Beatrice and Virgil
I’m Kim Alexander and this is Fiction Nation. The book is Beatrice and Virgil by Yann Martel.
This was a very tough book in a lot of ways. First of all, those who loved Life of Pi went in with certain expectations, and I’m not sure they were met. If you don’t know what the book is about and I didn’t the dawning realization comes like a slow motion punch. This is a novel full of tricks plays within plays, word games, and again, you keep asking why? What’s going on? The main character, Henry the novelist, meets a taxidermist, also named Henry. The author in the book is obsessed with his novel, unpublished, about the Holocaust. The real book is, and I’m not giving anything away, an obsessive attempt to explain, to retell, to turn into a story the Holocaust. The play within the book features the titular characters: a sweet donkey and her somewhat more sharp tongued ape companion. Martell’s skill, never in question, makes us fall in love with these charming creatures even as we understand there is something terrible coming. Just how terrible, I frankly wasn’t prepared for.
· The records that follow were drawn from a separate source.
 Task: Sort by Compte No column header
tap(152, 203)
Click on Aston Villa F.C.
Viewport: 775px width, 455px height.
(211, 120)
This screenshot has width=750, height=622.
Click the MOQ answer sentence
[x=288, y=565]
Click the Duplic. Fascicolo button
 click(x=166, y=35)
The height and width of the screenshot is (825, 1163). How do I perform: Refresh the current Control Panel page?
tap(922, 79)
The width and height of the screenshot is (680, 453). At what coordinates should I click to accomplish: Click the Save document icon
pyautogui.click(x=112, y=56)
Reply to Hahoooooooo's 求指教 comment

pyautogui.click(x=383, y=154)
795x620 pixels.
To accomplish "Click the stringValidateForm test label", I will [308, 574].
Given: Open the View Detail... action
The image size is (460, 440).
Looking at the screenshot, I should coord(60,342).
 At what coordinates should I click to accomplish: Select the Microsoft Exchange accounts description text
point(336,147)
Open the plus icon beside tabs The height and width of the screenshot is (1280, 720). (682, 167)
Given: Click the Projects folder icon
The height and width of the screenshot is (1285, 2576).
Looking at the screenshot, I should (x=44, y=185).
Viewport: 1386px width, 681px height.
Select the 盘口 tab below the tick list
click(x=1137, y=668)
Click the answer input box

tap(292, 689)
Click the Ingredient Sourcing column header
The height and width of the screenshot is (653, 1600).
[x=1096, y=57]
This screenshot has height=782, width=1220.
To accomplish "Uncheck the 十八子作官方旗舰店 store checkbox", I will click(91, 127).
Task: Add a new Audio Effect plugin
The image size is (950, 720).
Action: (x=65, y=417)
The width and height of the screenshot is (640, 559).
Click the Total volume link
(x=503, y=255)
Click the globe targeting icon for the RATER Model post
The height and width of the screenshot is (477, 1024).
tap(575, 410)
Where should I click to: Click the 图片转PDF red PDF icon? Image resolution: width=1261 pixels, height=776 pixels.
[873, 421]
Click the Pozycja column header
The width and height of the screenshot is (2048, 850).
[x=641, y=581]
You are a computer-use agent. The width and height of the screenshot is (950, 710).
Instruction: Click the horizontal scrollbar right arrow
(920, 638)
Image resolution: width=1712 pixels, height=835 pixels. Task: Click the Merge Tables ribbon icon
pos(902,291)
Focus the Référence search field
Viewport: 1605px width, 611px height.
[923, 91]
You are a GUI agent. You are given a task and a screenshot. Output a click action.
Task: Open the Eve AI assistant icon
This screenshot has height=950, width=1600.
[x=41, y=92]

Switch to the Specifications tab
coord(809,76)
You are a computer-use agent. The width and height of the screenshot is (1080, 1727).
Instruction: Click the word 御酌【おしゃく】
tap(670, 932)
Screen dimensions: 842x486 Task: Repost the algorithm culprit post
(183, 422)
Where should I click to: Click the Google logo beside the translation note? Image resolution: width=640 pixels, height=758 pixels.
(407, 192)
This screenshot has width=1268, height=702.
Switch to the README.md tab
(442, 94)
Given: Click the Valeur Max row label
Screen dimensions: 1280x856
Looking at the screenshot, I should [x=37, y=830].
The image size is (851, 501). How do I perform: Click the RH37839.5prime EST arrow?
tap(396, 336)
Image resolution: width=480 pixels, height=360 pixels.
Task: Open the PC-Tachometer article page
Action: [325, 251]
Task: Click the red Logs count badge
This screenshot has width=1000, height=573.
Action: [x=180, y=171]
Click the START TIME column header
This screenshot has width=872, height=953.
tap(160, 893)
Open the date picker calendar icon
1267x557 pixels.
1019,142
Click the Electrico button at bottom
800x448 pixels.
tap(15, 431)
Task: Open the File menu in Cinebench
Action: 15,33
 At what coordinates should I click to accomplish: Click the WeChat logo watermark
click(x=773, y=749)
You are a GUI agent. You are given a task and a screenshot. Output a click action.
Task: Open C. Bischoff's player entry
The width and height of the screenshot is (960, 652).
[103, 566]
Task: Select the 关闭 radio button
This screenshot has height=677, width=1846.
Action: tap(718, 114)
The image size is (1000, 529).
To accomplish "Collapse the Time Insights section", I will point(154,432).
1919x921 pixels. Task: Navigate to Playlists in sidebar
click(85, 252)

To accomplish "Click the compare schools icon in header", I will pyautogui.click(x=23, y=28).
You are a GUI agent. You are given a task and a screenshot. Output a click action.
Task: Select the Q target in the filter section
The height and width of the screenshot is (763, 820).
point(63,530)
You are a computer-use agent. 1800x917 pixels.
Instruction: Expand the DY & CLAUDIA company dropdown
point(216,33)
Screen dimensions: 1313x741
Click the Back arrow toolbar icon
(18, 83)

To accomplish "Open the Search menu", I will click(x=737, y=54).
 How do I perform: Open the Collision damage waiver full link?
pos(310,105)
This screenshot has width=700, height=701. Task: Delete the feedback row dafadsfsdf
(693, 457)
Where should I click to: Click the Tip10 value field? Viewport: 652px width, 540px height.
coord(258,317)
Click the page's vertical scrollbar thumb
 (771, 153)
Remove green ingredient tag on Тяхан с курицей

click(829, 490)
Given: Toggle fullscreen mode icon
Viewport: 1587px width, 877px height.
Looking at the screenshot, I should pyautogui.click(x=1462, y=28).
Martell, in writing this book, asks us to look at the Holocaust through the prism of fiction, because art outlasts history. The tricks, the word games, the experimental nature of this book are all put into the service of giving the unspeakable a voice even if there is no explanation, even if the words are wrong, even if its incomprehensible, something must be said, so we don’t forget.Ê I honestly don’t know if we’re in danger of forgetting. I’m not sure I need this event to be framed in the context of art. Martell is an enormously skilled writer; in fact, a lesser talent wouldn’t have disturbed me so profoundly. I was obviously left with a lot of questions about what I had read, about the limits of art, about memory, and how the person telling the story informs the story that’s finally told.